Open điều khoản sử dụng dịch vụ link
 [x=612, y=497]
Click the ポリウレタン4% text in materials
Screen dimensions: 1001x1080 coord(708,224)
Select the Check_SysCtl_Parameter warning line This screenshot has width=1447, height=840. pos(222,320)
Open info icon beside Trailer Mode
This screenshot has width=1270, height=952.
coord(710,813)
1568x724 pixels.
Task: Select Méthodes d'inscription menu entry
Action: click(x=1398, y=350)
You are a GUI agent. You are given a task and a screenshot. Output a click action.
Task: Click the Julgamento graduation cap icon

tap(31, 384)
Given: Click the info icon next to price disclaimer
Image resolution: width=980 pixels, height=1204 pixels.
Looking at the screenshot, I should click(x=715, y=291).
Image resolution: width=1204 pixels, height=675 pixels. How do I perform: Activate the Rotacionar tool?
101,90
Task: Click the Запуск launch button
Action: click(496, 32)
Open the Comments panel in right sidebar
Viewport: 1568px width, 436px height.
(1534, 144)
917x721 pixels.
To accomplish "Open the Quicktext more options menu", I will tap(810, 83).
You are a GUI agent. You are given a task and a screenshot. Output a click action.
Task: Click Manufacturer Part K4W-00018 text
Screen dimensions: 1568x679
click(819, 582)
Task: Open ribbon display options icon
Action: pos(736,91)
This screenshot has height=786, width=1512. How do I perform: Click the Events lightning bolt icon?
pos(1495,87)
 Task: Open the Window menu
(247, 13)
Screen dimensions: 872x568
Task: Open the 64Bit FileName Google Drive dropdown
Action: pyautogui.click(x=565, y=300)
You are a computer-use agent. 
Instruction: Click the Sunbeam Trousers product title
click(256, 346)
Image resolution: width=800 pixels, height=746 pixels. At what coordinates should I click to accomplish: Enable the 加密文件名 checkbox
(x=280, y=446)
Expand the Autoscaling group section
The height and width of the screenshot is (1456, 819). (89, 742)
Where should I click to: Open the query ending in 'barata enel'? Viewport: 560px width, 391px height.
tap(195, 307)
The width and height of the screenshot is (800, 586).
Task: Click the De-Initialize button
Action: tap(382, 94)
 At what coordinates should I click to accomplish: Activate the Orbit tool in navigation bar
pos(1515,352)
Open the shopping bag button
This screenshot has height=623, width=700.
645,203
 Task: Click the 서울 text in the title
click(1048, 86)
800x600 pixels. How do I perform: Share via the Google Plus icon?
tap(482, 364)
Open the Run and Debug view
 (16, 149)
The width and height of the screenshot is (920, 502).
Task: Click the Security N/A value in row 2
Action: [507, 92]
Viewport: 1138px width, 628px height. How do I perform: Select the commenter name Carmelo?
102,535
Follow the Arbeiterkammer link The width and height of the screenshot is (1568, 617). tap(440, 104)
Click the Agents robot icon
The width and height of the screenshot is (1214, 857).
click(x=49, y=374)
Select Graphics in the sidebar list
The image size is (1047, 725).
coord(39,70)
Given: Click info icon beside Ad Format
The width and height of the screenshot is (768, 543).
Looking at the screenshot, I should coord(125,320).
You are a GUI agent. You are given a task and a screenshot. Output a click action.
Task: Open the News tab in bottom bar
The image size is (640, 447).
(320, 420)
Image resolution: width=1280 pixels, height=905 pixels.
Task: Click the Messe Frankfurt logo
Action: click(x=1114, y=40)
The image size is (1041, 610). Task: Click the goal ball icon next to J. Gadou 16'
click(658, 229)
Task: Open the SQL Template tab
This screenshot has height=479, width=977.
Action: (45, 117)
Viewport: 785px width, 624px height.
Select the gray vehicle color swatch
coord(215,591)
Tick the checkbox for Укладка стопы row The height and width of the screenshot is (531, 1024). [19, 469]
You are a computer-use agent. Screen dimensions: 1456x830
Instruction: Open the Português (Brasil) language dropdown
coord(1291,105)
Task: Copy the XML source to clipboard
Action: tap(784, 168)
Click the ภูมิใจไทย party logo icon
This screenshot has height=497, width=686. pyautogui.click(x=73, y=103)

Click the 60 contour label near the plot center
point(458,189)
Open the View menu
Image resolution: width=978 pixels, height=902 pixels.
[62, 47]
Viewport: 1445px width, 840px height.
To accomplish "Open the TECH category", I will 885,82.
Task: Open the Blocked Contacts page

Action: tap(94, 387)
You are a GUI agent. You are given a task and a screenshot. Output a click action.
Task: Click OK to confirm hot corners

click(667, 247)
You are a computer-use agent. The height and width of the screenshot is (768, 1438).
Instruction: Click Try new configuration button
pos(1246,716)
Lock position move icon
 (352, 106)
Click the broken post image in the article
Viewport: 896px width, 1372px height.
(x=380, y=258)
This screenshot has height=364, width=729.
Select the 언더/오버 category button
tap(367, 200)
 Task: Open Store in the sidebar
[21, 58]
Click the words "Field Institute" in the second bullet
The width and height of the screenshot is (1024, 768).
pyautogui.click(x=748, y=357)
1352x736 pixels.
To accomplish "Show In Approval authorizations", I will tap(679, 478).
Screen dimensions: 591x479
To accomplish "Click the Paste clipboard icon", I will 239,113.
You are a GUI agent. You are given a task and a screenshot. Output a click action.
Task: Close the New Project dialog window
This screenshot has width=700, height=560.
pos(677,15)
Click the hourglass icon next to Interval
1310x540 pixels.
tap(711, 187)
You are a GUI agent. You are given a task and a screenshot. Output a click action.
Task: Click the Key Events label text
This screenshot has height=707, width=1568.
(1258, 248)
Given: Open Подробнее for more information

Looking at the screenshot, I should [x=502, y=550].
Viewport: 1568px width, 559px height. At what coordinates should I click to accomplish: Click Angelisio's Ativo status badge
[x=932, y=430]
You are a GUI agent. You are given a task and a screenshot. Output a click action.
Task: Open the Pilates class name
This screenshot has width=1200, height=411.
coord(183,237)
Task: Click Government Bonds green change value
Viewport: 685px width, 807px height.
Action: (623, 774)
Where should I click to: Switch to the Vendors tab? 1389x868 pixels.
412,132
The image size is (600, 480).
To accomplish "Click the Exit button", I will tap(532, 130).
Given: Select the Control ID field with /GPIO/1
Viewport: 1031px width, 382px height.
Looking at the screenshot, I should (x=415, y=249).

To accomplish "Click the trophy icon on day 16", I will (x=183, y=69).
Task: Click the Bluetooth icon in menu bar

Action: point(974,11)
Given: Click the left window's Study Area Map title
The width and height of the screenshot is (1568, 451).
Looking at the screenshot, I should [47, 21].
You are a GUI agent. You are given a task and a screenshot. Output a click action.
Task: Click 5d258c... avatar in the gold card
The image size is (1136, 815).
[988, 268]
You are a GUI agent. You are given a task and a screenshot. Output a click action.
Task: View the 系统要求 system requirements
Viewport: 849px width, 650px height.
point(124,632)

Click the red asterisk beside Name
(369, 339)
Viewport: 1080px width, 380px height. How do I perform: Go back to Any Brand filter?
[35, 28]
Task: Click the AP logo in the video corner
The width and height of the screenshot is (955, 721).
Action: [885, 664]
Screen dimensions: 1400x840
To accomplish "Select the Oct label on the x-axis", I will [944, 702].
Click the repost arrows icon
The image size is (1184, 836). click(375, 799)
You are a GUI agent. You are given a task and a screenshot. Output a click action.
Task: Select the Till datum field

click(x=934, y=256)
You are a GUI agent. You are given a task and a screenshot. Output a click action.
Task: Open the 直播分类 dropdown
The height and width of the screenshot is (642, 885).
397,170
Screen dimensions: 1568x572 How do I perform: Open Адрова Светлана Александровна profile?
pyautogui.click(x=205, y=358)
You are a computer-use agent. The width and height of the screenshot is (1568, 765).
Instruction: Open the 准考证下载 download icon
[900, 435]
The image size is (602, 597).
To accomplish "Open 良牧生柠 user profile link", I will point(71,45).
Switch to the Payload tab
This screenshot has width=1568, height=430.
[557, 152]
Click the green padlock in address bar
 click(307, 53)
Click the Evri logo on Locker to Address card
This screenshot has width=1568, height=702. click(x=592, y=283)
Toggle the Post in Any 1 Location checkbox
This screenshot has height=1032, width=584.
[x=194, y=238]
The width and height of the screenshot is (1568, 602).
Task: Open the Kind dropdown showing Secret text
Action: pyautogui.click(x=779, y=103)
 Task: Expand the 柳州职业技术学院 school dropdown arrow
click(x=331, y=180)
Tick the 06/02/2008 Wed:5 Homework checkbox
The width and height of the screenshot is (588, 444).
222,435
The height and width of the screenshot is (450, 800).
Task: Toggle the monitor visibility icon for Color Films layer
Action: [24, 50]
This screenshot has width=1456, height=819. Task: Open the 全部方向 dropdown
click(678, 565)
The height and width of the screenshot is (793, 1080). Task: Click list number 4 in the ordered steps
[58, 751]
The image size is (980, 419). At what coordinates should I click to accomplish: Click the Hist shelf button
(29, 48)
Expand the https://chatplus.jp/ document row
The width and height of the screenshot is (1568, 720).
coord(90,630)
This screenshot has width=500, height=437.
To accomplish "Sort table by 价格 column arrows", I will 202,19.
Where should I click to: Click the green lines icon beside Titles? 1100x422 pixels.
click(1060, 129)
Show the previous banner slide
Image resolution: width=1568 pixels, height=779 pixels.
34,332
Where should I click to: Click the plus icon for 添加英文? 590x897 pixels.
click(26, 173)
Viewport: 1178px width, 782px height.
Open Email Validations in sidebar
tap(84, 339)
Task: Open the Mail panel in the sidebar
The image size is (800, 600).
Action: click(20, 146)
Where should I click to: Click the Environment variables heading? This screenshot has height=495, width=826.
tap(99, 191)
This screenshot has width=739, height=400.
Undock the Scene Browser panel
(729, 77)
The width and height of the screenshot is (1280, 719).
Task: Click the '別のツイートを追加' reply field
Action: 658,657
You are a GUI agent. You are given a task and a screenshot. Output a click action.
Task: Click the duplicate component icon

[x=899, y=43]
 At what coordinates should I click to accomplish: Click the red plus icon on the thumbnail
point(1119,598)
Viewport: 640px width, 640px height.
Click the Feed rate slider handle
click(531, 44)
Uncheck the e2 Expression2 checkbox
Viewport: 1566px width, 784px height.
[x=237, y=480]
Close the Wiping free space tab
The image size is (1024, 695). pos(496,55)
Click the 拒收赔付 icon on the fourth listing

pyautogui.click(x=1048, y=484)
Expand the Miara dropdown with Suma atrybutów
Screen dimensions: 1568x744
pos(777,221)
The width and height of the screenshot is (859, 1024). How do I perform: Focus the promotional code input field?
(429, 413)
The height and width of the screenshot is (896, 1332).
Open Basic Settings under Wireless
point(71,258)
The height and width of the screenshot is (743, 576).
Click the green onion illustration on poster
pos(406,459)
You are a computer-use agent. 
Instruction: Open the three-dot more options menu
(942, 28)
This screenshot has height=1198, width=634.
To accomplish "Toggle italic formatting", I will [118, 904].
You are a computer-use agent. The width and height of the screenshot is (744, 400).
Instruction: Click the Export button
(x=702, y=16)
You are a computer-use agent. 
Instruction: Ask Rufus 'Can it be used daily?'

====================

ABOUT THIS EXERCISE
With the line that has "Click the words" as the first and the line that has "Task: Click the Key Events label text" as the last, repeat exactly that run of lines above and no more.

WRITTEN ANSWER
Click the words "Field Institute" in the second bullet
The width and height of the screenshot is (1024, 768).
pyautogui.click(x=748, y=357)
1352x736 pixels.
To accomplish "Show In Approval authorizations", I will tap(679, 478).
Screen dimensions: 591x479
To accomplish "Click the Paste clipboard icon", I will 239,113.
You are a GUI agent. You are given a task and a screenshot. Output a click action.
Task: Close the New Project dialog window
This screenshot has width=700, height=560.
pos(677,15)
Click the hourglass icon next to Interval
1310x540 pixels.
tap(711, 187)
You are a GUI agent. You are given a task and a screenshot. Output a click action.
Task: Click the Key Events label text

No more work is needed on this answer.